Question

1) The following query obtains from each film category the cheapest possible DVD with the highest rating:

SELECT FilmName, Rating, DVDPrice, Category
FROM Films AS FM1 INNER JOIN Category AS C1 ON C1.CategoryId = FM1.CategoryId
WHERE FM1.DVDPrice =
     (SELECT MIN(DVDPrice)
      FROM Films AS FM2
      WHERE FM2.DVDPrice IS NOT NULL
             AND FM1.CategoryId = FM2.CategoryId
             AND FM2.Rating =
                            (SELECT MAX(FM3.Rating)
                             FROM Films AS FM3
                             WHERE FM3.DVDPrice IS NOT NULL
                                  AND FM2.CategoryId = FM3.CategoryId
                             )
      )
ORDER BY FM1.CategoryId;


Query is not perfect, since film “Alien3” in category A could have a very low rating, but if its DVDPrice happens to be the same as the price of a cheapest film with highest rating ( in the same category ), then “Alien3” will also be returned in a query.
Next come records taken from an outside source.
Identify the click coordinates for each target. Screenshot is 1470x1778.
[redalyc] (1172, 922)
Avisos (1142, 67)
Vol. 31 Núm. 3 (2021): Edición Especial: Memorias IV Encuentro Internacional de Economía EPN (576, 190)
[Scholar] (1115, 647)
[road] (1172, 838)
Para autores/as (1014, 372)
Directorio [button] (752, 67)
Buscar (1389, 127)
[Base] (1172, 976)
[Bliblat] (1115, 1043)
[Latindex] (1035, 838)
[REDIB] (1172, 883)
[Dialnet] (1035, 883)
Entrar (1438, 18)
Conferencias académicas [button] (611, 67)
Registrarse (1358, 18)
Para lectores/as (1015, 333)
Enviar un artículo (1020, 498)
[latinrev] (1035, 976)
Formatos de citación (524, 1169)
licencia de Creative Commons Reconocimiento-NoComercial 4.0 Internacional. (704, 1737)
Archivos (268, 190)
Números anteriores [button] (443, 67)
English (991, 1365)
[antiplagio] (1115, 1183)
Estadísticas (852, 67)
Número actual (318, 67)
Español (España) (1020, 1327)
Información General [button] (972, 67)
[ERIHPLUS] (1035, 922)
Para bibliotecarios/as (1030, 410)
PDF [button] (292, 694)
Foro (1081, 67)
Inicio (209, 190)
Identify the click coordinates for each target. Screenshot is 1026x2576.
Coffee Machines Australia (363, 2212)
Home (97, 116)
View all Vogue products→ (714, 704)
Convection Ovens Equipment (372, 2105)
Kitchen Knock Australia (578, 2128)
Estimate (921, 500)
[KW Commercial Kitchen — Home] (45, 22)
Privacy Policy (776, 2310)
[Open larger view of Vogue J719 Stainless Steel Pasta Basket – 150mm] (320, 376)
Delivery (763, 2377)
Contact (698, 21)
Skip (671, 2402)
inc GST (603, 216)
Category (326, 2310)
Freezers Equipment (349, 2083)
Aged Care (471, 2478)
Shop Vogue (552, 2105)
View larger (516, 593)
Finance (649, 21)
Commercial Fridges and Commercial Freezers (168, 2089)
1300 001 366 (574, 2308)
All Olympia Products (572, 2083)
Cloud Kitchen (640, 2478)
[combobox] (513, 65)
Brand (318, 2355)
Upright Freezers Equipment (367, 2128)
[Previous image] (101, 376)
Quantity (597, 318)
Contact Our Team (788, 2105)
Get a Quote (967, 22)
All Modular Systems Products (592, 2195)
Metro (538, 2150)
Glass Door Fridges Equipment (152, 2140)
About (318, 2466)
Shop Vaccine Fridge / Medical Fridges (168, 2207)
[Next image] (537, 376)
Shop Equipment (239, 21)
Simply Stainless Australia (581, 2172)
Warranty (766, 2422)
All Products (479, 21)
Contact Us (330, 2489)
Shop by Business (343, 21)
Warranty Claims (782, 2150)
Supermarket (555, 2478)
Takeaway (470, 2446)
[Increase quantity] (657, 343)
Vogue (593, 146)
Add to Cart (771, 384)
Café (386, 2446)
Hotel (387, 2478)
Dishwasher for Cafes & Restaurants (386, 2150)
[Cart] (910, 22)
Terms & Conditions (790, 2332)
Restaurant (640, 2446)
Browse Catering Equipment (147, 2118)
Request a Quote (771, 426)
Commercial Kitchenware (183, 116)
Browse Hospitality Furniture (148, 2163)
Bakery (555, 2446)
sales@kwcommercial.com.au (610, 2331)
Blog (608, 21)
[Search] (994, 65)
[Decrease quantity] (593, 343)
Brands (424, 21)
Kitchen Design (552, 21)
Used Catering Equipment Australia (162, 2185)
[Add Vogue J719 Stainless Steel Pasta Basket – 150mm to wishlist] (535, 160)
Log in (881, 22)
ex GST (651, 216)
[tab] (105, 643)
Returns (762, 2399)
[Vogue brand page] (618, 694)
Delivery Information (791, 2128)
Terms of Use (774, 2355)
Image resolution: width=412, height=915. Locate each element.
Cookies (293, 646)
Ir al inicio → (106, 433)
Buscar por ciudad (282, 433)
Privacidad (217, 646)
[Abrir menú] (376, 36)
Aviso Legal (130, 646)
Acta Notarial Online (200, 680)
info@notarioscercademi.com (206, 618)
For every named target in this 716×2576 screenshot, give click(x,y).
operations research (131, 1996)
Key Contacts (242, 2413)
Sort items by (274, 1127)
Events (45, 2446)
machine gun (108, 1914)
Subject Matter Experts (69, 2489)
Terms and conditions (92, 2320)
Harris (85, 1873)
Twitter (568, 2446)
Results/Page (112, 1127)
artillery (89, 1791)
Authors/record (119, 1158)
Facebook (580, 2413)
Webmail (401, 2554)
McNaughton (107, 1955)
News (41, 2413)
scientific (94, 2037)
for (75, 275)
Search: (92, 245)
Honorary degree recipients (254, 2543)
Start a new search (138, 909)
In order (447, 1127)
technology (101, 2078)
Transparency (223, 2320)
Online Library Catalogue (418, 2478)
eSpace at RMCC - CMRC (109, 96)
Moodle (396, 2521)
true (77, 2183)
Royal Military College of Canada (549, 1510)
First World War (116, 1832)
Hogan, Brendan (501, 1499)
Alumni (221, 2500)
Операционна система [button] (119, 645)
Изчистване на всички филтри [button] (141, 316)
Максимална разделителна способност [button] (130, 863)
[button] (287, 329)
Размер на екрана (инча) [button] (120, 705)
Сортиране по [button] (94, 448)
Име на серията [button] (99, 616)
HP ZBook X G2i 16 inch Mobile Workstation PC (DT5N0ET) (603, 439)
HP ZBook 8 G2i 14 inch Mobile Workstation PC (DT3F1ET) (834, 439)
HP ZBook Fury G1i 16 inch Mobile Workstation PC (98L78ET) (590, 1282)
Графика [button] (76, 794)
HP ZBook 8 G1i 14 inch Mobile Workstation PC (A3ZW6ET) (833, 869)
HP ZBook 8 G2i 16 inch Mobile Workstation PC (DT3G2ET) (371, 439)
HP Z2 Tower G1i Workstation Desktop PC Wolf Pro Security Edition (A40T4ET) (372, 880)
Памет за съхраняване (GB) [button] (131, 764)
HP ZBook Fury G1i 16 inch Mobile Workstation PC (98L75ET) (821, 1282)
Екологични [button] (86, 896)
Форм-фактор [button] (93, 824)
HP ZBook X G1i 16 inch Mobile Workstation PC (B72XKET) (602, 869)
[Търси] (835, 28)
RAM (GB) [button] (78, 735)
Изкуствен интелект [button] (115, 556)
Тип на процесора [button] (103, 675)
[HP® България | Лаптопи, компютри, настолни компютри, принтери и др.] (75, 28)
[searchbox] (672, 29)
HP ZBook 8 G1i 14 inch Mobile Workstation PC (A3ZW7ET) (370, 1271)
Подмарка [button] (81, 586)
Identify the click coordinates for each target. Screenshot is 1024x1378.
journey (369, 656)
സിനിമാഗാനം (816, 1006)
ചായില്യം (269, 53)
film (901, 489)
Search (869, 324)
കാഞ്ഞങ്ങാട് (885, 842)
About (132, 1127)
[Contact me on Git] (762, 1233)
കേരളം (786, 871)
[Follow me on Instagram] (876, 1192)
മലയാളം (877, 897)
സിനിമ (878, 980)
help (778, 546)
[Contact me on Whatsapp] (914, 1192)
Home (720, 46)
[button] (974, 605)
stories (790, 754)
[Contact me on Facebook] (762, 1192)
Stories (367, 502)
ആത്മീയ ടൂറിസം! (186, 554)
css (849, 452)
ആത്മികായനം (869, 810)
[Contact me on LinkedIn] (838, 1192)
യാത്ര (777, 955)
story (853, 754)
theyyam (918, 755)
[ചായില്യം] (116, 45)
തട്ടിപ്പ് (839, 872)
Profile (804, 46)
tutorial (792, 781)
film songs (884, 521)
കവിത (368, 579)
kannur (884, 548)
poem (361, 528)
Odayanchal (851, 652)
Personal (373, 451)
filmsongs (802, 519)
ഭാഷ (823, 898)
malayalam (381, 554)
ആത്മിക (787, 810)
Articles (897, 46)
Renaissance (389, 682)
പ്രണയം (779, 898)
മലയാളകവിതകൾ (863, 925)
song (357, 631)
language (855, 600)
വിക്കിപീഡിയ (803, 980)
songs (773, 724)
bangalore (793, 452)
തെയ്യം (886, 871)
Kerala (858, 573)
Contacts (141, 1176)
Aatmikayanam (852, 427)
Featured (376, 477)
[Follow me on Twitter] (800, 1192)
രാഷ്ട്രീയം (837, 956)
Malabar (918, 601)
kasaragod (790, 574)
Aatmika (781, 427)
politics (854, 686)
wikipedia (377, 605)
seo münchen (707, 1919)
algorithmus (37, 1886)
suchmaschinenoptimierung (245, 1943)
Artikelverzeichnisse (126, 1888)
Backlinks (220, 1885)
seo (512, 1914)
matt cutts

Does the following query correct this problem:

SELECT FilmName, Rating, DVDPrice, Category
FROM Films AS FM1 INNER JOIN Category AS C1 ON C1.CategoryId = FM1.CategoryId
WHERE FM1.DVDPrice =
     (SELECT MIN(DVDPrice)
      FROM Films AS FM2
      WHERE FM2.DVDPrice IS NOT NULL
             AND FM1.CategoryId = FM2.CategoryId
             AND FM1.Rating =
                            (SELECT MAX(FM3.Rating)
                             FROM Films AS FM3
                             WHERE FM3.DVDPrice IS NOT NULL
                                  AND FM2.CategoryId = FM3.CategoryId
                             )
      )
   AND FM1.Rating=(SELECT MAX(FM2.Rating)
                             FROM Films AS FM2
                             WHERE FM2.DVDPrice IS NOT NULL
                                  AND FM2.CategoryId = FM1.CategoryId
                             )
ORDER BY FM1.CategoryId;


2) I was sure that by changing "FM2.Rating=" to "FM1.Rating=" that the query would also produce the correct results, but it doesn’t. Any idea why it doesn’t work?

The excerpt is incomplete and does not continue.